O republicano rompe o princípio de neutralidade e usa a Casa Branca para aceitar a indicação do partido nas “eleições mais importantes da história”
Donald Trump se apresentou nesta quinta-feira como o único fiador da paz e da prosperidade nos Estados Unidos em face da ameaça de um Partido Democrata que ele descreve como um dedicado aliado do socialismo radical. O presidente aceitou formalmente a indicação republicana à reeleição em novembro em um ato provocativo, de cunho eminentemente trumpista: fez o discurso nos jardins da Casa Branca, entre grandes cartazes eleitorais, um lugar onde até agora era um sacrilégio realizar eventos partidários. Diante dele, mil pessoas sem máscaras e sem a distância de segurança recomendada para evitar o contágio por coronavírus.
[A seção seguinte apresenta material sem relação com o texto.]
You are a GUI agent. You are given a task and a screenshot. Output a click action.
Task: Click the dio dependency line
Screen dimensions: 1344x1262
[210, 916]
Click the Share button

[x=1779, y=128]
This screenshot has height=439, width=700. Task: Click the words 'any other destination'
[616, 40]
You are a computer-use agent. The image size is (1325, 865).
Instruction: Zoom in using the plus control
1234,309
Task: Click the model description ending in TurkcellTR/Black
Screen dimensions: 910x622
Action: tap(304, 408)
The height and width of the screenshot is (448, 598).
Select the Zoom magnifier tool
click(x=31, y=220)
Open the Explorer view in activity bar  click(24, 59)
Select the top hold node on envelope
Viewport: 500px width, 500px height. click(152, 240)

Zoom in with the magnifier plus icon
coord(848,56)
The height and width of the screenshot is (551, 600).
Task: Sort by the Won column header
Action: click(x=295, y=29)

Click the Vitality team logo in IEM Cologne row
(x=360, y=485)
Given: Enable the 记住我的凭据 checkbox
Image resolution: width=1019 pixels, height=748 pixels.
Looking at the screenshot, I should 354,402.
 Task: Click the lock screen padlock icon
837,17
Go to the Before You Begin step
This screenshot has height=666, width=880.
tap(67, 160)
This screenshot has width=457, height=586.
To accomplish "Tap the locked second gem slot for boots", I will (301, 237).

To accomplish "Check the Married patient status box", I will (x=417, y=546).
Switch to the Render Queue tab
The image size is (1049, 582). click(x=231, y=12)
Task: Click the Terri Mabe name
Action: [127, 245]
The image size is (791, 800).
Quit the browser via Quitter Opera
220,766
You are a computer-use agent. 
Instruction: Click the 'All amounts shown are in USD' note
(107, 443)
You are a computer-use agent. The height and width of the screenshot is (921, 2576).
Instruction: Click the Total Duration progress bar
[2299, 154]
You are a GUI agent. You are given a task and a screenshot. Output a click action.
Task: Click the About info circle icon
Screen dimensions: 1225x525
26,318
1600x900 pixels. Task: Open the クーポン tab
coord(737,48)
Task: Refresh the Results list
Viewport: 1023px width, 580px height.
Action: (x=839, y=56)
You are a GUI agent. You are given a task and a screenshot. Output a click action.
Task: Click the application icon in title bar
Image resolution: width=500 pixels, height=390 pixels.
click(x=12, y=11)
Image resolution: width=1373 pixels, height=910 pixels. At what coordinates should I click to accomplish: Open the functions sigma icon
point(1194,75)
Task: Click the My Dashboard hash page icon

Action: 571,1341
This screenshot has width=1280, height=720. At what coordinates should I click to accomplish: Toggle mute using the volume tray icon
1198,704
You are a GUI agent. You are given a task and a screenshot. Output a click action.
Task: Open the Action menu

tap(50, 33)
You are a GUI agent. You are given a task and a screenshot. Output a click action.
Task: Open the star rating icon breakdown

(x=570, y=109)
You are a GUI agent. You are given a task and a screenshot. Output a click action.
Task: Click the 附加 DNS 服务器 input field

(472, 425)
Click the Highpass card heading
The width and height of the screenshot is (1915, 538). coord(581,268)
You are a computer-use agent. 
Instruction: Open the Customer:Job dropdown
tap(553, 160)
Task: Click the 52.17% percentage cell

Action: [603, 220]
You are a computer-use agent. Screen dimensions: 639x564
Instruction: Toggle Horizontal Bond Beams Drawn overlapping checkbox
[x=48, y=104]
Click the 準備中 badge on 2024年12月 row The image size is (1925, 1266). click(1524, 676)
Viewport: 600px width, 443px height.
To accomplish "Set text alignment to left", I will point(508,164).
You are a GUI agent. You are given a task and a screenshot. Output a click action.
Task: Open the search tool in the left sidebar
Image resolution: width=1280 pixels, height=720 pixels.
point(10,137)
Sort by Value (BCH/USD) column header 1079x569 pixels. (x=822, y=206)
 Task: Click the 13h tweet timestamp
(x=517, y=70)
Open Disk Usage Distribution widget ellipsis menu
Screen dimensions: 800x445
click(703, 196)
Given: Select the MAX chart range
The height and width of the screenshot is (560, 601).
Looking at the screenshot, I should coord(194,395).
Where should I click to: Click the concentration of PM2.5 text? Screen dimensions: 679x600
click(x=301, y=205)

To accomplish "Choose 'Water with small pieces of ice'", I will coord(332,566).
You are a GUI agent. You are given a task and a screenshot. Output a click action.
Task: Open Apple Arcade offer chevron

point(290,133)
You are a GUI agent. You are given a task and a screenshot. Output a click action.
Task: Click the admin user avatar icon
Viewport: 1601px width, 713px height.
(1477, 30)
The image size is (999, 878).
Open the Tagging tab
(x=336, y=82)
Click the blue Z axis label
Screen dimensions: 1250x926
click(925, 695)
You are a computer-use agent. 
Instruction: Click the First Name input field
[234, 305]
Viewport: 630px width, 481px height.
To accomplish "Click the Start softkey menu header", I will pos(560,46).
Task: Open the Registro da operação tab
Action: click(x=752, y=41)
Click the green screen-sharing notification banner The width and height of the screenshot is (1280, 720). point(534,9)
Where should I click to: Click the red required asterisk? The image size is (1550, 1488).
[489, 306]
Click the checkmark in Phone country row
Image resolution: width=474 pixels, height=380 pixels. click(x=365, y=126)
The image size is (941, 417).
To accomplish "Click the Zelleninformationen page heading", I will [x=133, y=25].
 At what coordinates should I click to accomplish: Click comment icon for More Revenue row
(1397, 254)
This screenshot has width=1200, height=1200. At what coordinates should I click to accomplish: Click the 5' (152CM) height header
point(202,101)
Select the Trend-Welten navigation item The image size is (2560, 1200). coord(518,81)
Do outro lado do muro, um grupo de manifestantes protestava contra o presidente.
“Nós estamos aqui, eles não”, disse Trump no final de um discurso de quase 50 minutos, no mesmo tom de seus comícios, arrancando risadas do público, zombando de Joe Biden e pronunciando seu nome sem parar (41 vezes, de acordo com o cálculo da CNN). “Joe Biden é fraco. Segue as ordens dos progressistas hipócritas que afundam suas cidades “, frisou entre aplausos.
O republicano, que disputará a reeleição em meio a uma crise econômica e de saúde, está estimulando o medo aos democratas, aproveitando os distúrbios deste verão em cidades de Governos progressistas. Nessa noite ele se referiu a Minneapolis, Chicago, Portland, Nova York e também Kenosha (Wisconsin), onde emergiu uma nova onda de protestos contra a brutalidade policial.
Ele se dirigiu aos norte-americanos com as imagens de carros e lojas queimados no dia anterior em Kenosha, muito frescas na memória, e tentou associá-las ao candidato democrata à presidência. “Se derem poder a Biden, a esquerda radical vai cortar fundos dos departamentos de segurança de todo o país”, alertou, apesar de o ex-vice-presidente ter se pronunciado contra essa reivindicação do setor mais à esquerda do partido democrata.
O 3 de novembro está condenado a ser um choque ferroviário entre duas vertentes da política nos Estados Unidos. A da cidade democrática contra a do povo republicano, a que grita “descapitalizem a polícia” e a que alerta contra a anarquia, a que quer acabar com as patrulhas imigratórias e a que quer erguer um muro na fronteira com o México. A realidade não é essa, claro. A polarização esquece os milhões de cidadãos que querem medidas contra o racismo sistêmico e nem por isso renegam as forças de segurança, que querem saúde pública, mas não eliminar os planos de saúde privados.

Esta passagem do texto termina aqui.